- [Work item]: In the data below, find the line that contains "Given: Click the userName field name" and the line that contains "Given: Click the D: drive disk icon". Copy both, plus every line between them, exactly.

- [Data]:
* * * * * * * * *

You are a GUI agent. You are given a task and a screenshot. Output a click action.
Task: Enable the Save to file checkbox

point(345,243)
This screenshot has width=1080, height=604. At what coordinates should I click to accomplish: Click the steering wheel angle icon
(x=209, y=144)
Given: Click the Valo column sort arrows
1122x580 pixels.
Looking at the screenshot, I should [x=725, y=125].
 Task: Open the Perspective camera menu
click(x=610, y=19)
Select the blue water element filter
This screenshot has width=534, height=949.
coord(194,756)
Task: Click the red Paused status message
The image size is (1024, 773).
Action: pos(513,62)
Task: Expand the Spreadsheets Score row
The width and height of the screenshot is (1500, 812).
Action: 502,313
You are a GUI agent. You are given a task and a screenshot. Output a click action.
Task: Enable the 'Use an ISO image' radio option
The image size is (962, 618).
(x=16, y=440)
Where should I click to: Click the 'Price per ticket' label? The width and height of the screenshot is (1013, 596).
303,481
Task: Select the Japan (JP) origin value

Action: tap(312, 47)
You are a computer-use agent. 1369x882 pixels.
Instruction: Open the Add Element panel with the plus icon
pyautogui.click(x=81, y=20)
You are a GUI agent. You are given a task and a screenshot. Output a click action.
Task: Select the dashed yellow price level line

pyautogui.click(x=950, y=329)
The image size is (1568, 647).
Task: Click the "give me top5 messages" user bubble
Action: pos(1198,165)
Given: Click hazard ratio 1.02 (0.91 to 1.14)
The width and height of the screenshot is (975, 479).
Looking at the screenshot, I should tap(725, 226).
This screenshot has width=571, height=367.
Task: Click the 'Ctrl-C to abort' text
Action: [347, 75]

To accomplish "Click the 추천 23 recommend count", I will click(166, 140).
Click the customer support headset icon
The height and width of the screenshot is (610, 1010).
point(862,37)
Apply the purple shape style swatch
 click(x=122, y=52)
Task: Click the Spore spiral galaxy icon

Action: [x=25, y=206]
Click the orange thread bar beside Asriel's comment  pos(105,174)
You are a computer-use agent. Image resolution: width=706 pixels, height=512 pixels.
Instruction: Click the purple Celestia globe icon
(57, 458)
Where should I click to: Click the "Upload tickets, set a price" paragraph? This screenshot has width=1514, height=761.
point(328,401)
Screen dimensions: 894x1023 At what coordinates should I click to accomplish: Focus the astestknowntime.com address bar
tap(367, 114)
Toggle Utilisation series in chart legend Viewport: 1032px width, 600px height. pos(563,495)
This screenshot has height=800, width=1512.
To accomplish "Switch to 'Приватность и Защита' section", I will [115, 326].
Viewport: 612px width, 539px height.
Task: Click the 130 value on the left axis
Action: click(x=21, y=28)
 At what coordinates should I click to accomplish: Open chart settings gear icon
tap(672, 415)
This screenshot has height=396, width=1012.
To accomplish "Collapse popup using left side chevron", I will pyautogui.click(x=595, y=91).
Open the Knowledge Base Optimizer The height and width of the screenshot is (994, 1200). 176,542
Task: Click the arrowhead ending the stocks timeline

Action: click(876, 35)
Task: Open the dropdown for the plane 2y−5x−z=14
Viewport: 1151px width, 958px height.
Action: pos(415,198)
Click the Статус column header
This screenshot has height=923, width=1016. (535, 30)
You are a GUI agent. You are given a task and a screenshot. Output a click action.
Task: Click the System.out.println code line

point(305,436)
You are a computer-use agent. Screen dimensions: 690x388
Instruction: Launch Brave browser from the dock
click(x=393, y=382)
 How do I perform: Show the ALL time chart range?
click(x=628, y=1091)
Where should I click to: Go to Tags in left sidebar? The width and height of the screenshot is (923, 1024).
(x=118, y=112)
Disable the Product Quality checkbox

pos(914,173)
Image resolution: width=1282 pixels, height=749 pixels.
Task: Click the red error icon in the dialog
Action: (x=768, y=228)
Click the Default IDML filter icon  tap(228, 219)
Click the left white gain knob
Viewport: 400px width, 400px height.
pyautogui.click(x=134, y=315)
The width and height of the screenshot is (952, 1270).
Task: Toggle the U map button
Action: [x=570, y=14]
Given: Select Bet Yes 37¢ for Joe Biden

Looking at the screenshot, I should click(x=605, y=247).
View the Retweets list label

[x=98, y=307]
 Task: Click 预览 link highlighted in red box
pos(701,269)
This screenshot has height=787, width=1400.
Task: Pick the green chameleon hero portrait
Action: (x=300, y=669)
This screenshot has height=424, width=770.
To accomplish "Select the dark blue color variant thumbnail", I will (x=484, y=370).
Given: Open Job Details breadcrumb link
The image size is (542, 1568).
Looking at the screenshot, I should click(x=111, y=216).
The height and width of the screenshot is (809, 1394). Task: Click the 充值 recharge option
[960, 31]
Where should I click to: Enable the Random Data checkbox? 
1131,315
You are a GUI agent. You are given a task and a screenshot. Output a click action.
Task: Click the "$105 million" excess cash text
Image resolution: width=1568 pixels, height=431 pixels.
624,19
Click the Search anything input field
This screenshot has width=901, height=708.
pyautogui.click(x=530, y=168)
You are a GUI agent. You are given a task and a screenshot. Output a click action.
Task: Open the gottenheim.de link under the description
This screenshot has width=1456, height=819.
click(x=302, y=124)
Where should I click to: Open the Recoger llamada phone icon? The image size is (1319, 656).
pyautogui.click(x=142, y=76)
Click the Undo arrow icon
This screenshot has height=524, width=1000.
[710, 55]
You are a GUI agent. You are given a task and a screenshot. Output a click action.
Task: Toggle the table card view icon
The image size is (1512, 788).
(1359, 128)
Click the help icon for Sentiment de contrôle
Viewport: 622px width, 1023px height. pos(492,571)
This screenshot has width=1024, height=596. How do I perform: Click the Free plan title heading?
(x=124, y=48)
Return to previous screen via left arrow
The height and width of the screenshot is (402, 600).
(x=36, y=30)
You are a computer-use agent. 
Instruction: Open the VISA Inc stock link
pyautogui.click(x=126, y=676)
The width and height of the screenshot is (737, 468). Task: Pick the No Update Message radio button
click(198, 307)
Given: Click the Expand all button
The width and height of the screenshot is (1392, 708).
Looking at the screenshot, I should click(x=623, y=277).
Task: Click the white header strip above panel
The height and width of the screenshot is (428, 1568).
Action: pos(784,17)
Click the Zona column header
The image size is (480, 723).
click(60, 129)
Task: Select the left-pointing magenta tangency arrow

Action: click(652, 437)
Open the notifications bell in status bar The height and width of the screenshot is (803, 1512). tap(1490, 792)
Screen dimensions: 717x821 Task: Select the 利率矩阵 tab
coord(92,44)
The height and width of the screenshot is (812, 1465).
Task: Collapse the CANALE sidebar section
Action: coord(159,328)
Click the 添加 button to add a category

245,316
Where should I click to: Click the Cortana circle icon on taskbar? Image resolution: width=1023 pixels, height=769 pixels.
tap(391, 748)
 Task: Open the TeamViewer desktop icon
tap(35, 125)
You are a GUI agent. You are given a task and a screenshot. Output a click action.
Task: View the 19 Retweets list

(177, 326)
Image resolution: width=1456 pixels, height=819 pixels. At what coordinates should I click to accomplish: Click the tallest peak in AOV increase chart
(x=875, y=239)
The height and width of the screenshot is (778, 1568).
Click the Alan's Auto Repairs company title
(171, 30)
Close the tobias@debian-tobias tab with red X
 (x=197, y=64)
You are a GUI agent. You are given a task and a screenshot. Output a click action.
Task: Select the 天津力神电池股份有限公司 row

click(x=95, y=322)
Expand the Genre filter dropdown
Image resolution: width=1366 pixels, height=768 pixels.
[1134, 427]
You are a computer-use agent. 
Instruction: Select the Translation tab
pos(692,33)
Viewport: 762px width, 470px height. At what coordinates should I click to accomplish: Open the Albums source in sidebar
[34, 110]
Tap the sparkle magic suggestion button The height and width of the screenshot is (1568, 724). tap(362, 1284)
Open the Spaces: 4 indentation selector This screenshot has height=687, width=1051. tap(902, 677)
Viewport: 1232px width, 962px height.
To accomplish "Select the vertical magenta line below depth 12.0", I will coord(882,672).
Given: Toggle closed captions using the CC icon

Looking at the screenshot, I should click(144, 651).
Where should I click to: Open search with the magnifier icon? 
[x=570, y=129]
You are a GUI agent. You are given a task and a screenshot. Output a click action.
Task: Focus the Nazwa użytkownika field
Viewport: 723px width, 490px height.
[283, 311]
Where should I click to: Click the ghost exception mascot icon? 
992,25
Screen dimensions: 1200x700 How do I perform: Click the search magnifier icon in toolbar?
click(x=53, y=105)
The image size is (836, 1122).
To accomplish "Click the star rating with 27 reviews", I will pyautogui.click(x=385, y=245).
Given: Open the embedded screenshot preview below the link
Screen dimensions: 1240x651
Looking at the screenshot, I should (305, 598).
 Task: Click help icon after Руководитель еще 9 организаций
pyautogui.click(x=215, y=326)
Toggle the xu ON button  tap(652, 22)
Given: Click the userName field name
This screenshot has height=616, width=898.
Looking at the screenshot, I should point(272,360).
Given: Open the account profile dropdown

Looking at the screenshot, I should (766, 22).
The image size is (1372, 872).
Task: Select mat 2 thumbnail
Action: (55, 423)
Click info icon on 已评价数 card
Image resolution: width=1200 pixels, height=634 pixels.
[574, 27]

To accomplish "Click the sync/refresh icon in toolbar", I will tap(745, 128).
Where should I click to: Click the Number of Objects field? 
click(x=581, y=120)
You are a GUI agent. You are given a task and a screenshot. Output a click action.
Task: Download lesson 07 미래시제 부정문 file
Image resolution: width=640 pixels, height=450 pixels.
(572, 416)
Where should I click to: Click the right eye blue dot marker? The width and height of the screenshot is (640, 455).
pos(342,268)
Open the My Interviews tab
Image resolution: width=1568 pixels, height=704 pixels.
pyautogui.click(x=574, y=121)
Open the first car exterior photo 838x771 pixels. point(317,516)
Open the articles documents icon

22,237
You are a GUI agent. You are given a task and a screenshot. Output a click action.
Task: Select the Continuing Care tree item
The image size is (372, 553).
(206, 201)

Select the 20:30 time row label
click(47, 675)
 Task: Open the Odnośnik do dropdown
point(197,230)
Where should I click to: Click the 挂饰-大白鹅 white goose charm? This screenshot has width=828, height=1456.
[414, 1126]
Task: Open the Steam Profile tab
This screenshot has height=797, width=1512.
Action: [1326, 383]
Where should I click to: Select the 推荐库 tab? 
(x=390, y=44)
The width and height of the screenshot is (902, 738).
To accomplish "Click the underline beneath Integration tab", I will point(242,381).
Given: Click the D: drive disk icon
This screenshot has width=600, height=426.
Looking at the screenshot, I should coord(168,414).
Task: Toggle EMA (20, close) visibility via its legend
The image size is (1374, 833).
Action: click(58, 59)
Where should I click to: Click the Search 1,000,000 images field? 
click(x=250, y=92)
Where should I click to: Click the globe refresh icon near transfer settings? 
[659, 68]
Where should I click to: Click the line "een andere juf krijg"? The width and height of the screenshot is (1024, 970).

* * * * * * * * *

- [Answer for the task]:
Given: Click the userName field name
This screenshot has height=616, width=898.
Looking at the screenshot, I should point(272,360).
Given: Open the account profile dropdown

Looking at the screenshot, I should (766, 22).
The image size is (1372, 872).
Task: Select mat 2 thumbnail
Action: (55, 423)
Click info icon on 已评价数 card
Image resolution: width=1200 pixels, height=634 pixels.
[574, 27]

To accomplish "Click the sync/refresh icon in toolbar", I will tap(745, 128).
Where should I click to: Click the Number of Objects field? 
click(x=581, y=120)
You are a GUI agent. You are given a task and a screenshot. Output a click action.
Task: Download lesson 07 미래시제 부정문 file
Image resolution: width=640 pixels, height=450 pixels.
(572, 416)
Where should I click to: Click the right eye blue dot marker? The width and height of the screenshot is (640, 455).
pos(342,268)
Open the My Interviews tab
Image resolution: width=1568 pixels, height=704 pixels.
pyautogui.click(x=574, y=121)
Open the first car exterior photo 838x771 pixels. point(317,516)
Open the articles documents icon

22,237
You are a GUI agent. You are given a task and a screenshot. Output a click action.
Task: Select the Continuing Care tree item
The image size is (372, 553).
(206, 201)

Select the 20:30 time row label
click(47, 675)
 Task: Open the Odnośnik do dropdown
point(197,230)
Where should I click to: Click the 挂饰-大白鹅 white goose charm? This screenshot has width=828, height=1456.
[414, 1126]
Task: Open the Steam Profile tab
This screenshot has height=797, width=1512.
Action: [1326, 383]
Where should I click to: Select the 推荐库 tab? 
(x=390, y=44)
The width and height of the screenshot is (902, 738).
To accomplish "Click the underline beneath Integration tab", I will point(242,381).
Given: Click the D: drive disk icon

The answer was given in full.